Collection That Survives Scrutiny
- Mobile (BYOD or corp): Where proportional, target app‑level chat databases + attachments. If a full device image is required, include the day‑one proofs of backup toggles and retention settings.
- Teams/Slack/Signal/Telegram: Use admin‑level or device‑appropriate exports that retain edits, deletions, reactions, timestamps, and attachments. Re‑export if your first attempt strips event history, and log the correction.
Common Failure Patterns and Fixes
- Auto‑delete continues after the hold. Implement a retention lock/preservation exception and save the change log.
- Private spaces and DMs are missed. Scope them explicitly; add to holds and exports; keep membership with timestamps.
- Event history is missing. Switch to an export mode that keeps edits/deletes/reactions; save the schema with the data.
- No audit trail. Maintain an Admin Evidence subfolder with policy snapshots, hold activation details (who/what/when), change logs, and export receipts.
Preservation Language You Can Adapt
You can use language in your legal hold notice, comms with custodians, and wherever you need to. Here’s some sample text, modify it as you need for your use case.
Mobile (texts and chat).
“Effective immediately, do not delete, modify, or disable backups for messages or attachments in SMS/iMessage/Android Messages and work‑related chat apps (e.g., WhatsApp, Signal, Telegram). Do not change device or app retention settings. If auto‑delete or disappearing messages are enabled, notify Legal so a preservation exception can be implemented. Preserve the device in its ordinary state and report any planned device replacement or reset.” If necessary, add language about contacting counsel before swapping out a device.
Enterprise chat (Teams/Slack).
“Effective immediately, the organization will preserve applicable channels, DMs, private/shared channels, and cross‑tenant/shared spaces, including message edits, deletions, reactions, attachments, and timestamps. Legal will maintain membership lists and audit logs showing the hold scope and retention settings during the hold period. Do not delete channels or adjust retention without Legal approval.” Here you may also want to provide a contact. Be sure to take your actions enterprise wide before sending this language out, and keep an eye on audit logs for deletions of content after the notice.

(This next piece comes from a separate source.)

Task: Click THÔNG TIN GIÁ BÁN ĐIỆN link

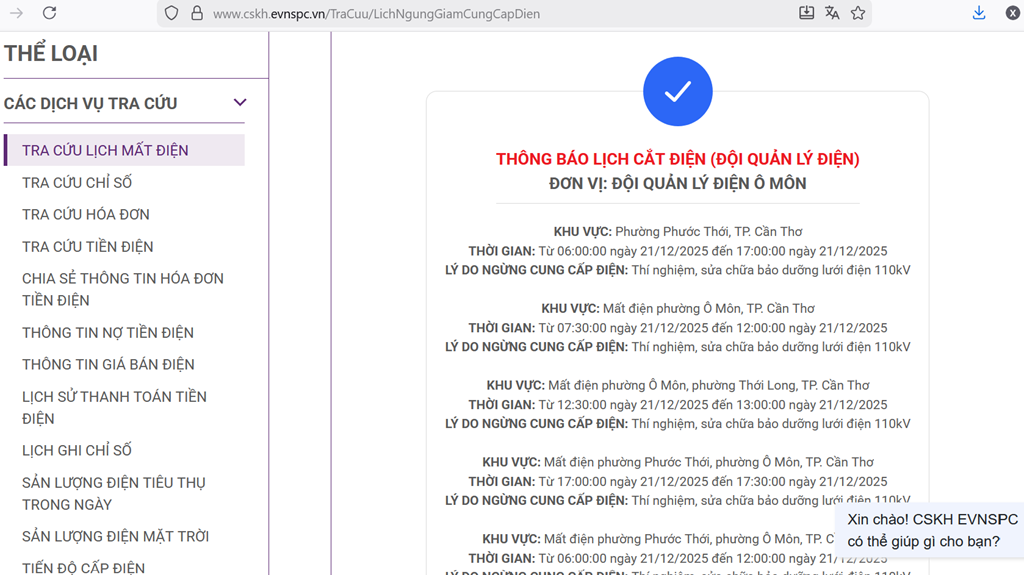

What “Good” Looks Like When Challenged
When the court or opposing counsel asks you to “show your work,” you can produce:
- Settings proof from the hold date;
- Scope proof—channel/DM membership with timestamps;
- Change proof—audit logs for policy edits and hold activation;
- Export proof—job IDs with date/time, scope, and format; and
- Processing notes—timezone, hash capture points, and any exceptions.
Together, that record reflects sound preservation under FRCP 37(e) and proportional decisions under FRCP 26.
Quick Checklist
- Record device + app retention settings at hold.
- Physically inspect the device to identify all messaging apps (including Signal and Telegram) and verify backups/auto‑delete settings.
- Enumerate channels/DMs; export membership lists.
- Confirm the hold pauses deletion; if not, implement lock/exception and log the change.
- Choose export modes that retain edits/deletes/reactions; save the schema.
- Store audit logs and export receipts with the settings proof.
- Note processing timezone and hash capture points.
Minerva26 users can leverage the full checklist within the application.
Text and chat messages have become the smoking guns and the subject of sanctions in multiple cases this year alone. Get a plan in place BEFORE you need to so you don’t miss anything when the fire erupts.